While he says Brailer's biggest assignment is to "establish general patterns of connectivity that create a single, seamless system," Gingrich has some recommendations for the system of the future. He says it should be open-ended so it can keep evolving. It should be able to "talk" with any other system. And he says the federal government should establish a complete, national biological defense system and accept that that goal is "comparable to [President Dwight] Eisenhower announcing the Interstate Highway System, which was originally a national defense highway."
Gingrich says in addition to collaborating with the Bush administration, his group has worked with Rep. Patrick Kennedy, D-R.I. – which he jokes is something "that got some brows raised" – as well as Sen. Hillary Clinton, D-N.Y., and Sen. Charles Schumer, D-N.Y. "I sense a bipartisan commitment toward finding out how to move toward a genuinely seamless integrated information technology health world over the next six to 10 years," reasons Gingrich. "My hope is that the new Congress coming in [will focus] on IT and modernizing the health system."
Not only will interconnectivity play a key role in the future of the U.S. health system, so will consumerism, which has long been a stranger to healthcare. Gingrich says the industry should surround individuals with information so they can manage their own care. "If you look at studies in cost and quality outcomes, the best hospitals are often less expensive because they have fewer medication errors, fewer mistakes, earlier detection and a faster migration to best outcomes," he says, "but we haven't established the right to know."

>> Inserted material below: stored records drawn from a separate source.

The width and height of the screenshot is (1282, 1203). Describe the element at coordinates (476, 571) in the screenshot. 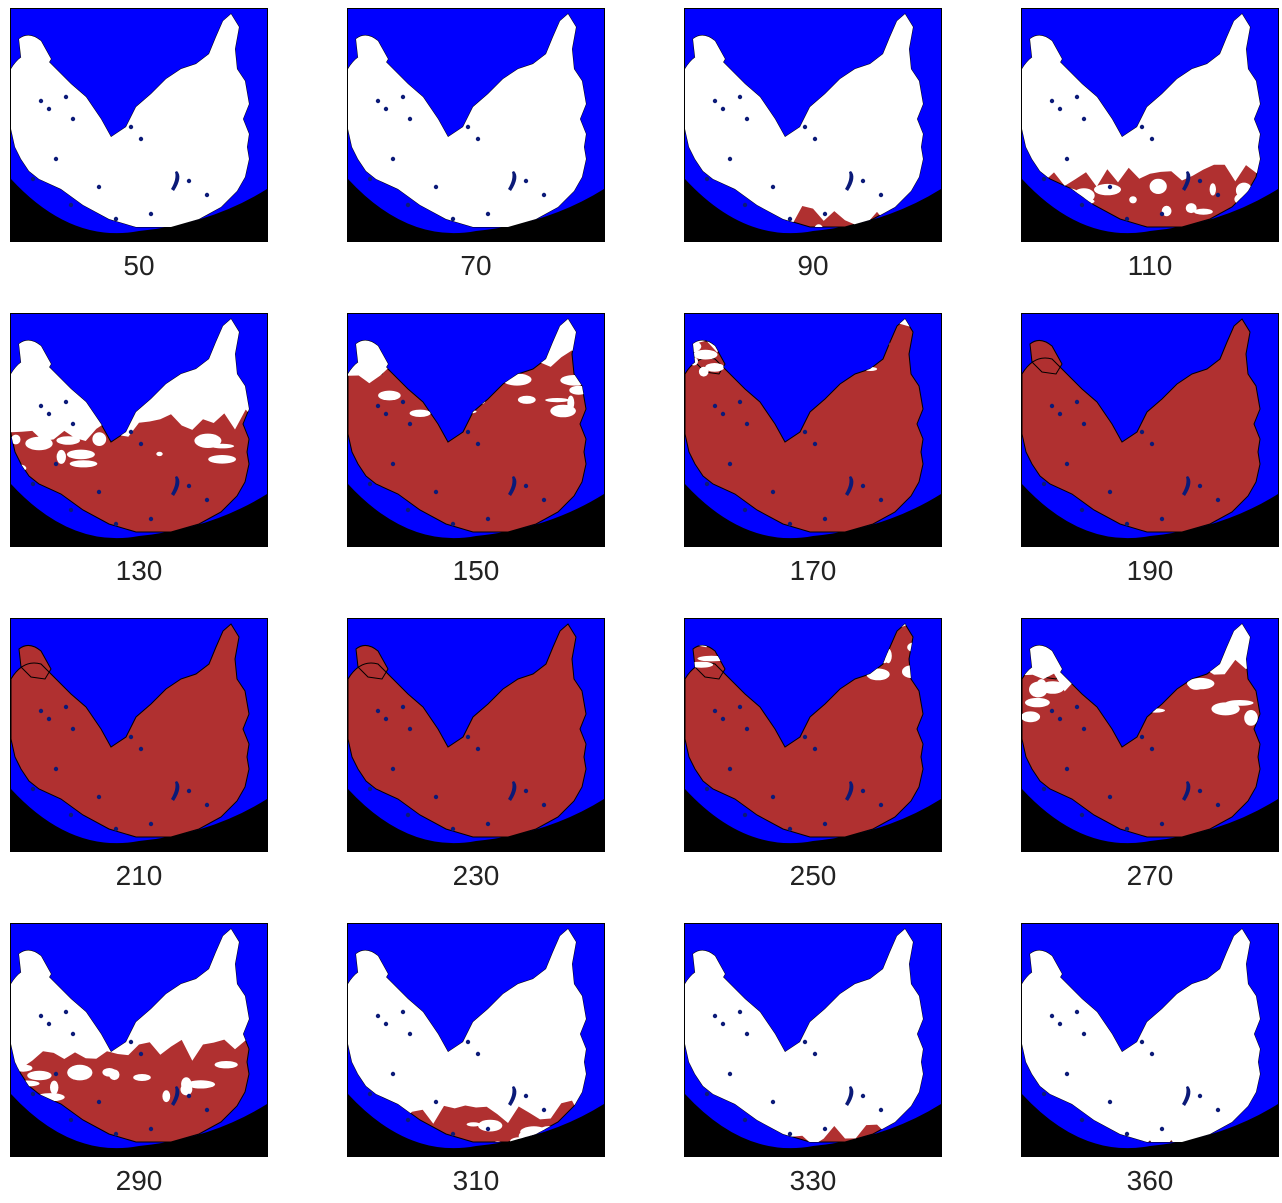

I see `panel-label: 150` at that location.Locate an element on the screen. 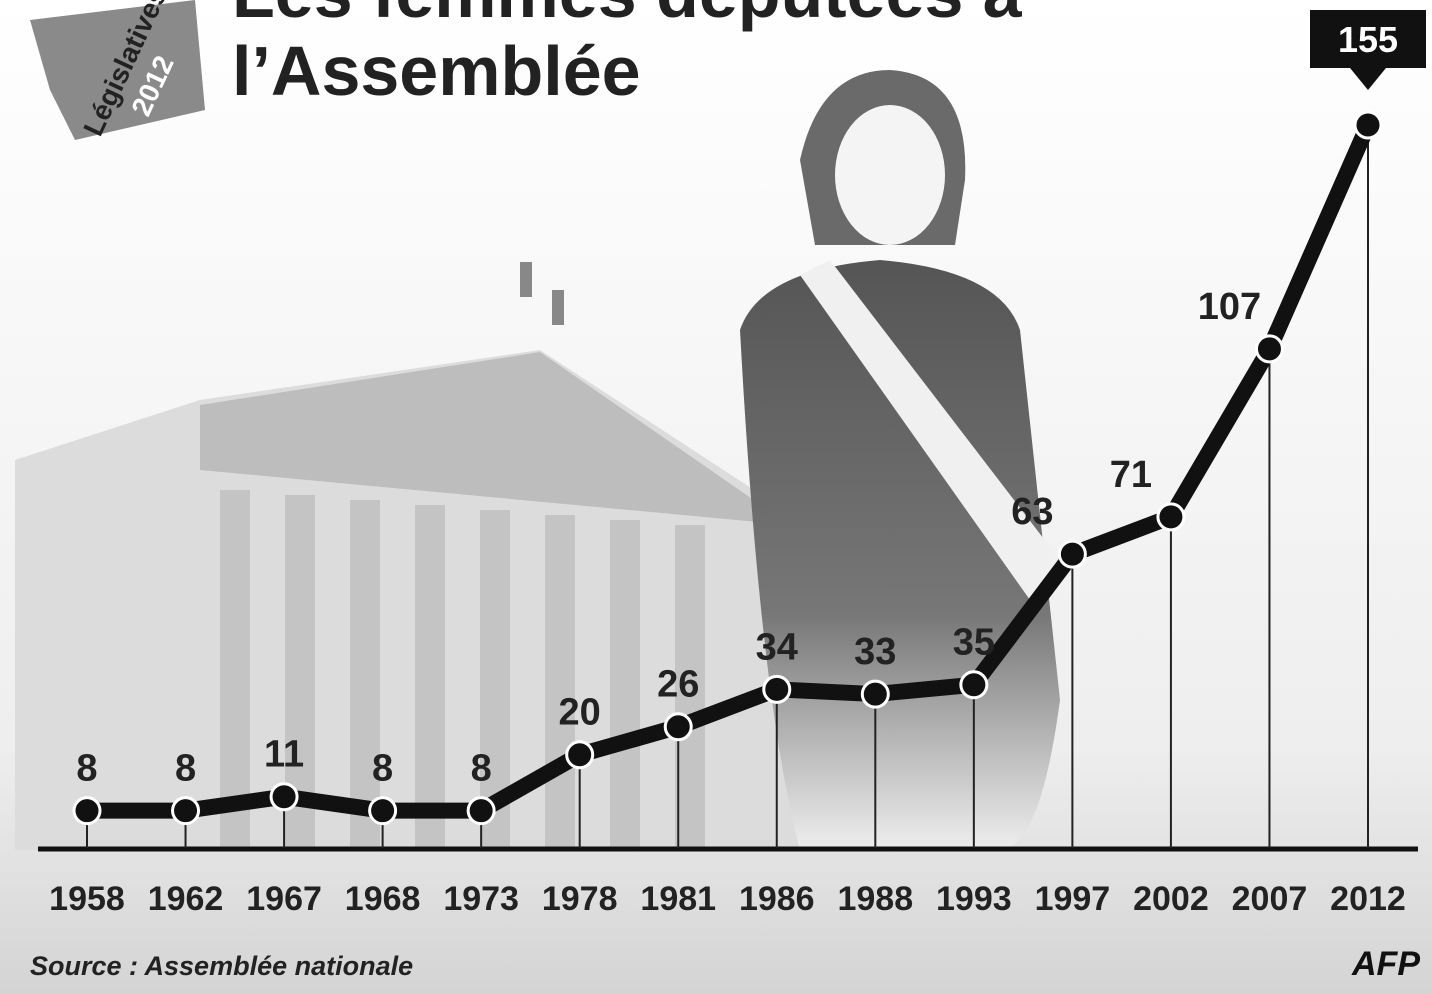 The height and width of the screenshot is (993, 1432). logo: Législatives 2012 is located at coordinates (118, 70).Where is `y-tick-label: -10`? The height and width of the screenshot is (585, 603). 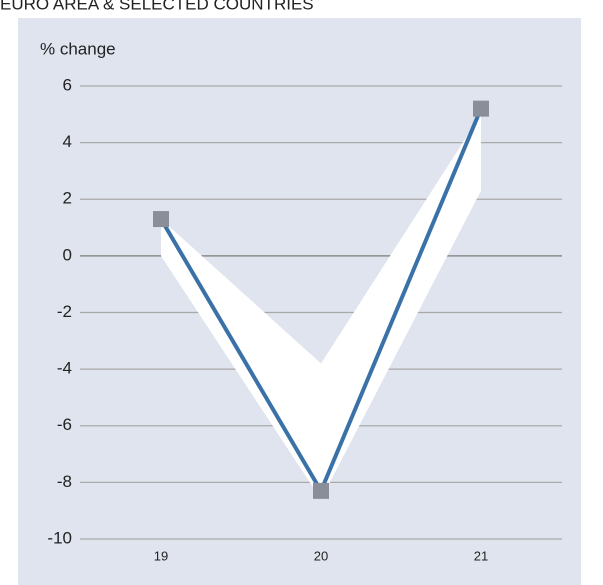
y-tick-label: -10 is located at coordinates (60, 538).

Healthcare consumers are generally left in the dark, says Vogeler. "A lot of consumers are not educated about what they're getting for the cost. They don't go shopping for healthcare like they do a new car or a new computer and look at the quality compared to the cost. The system isn't really set up to allow consumers to be smart consumers."

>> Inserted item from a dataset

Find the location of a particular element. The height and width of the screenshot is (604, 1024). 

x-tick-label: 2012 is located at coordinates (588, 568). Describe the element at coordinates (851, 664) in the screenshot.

"Only when citizens are involved will we get the breakthroughs we need," Gingrich says. "Only when citizens are involved will we save lives and save money. Transforming health and healthcare is a big canoe. We need all the paddlers we can get."
"But it's not really enough to say we need IT in order to improve workflow," says Reinhardt. "All the other components – all the diagnostic modalities – need to be designed such that they support the clinical application. Innovation and technology make a contribution to improve the efficiency of the clinical application."
"I think [IT] will have an enormous impact on the system. We have to establish as an unequivocal premise that absence of information technology kills," Gingrich states. "By the end of the decade, I think we will be saving an amazing amount of lives and we'll be pleasantly surprised to discover we're also saving an amazing amount of money."